Produce a word-for-word copy of the data that follows, excluding images.

Pixel coordinate grounding data:
=-=-=

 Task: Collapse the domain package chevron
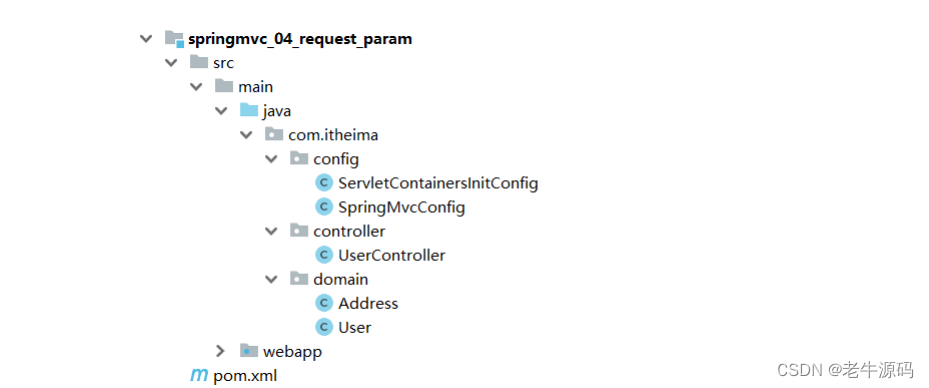[x=271, y=279]
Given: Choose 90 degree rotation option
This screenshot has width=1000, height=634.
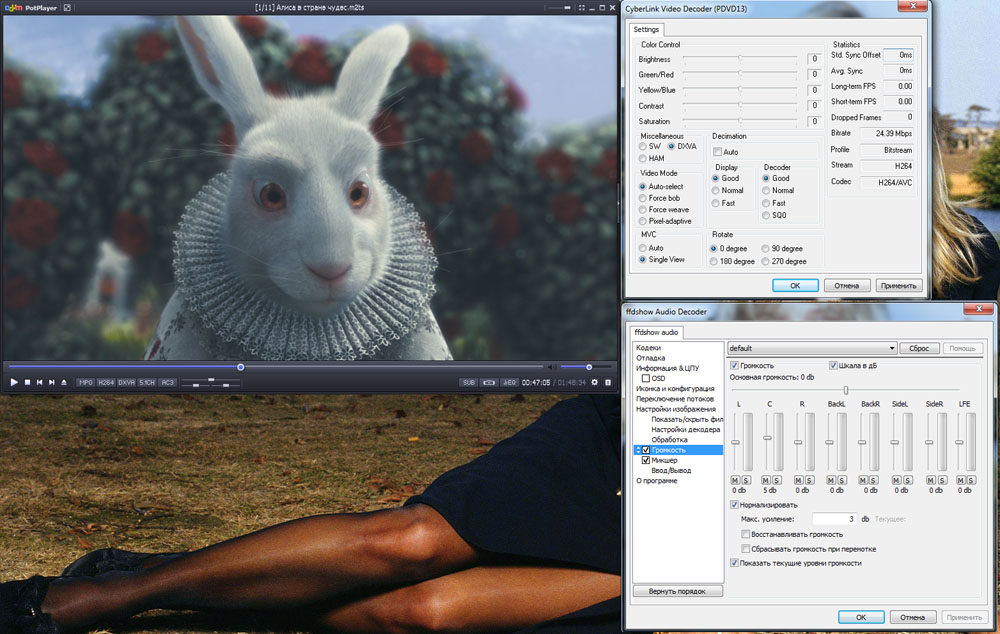Looking at the screenshot, I should pos(765,248).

=-=-=

§ **Your response**
 Task: Collapse the domain package chevron
[x=271, y=279]
Given: Choose 90 degree rotation option
This screenshot has width=1000, height=634.
Looking at the screenshot, I should pos(765,248).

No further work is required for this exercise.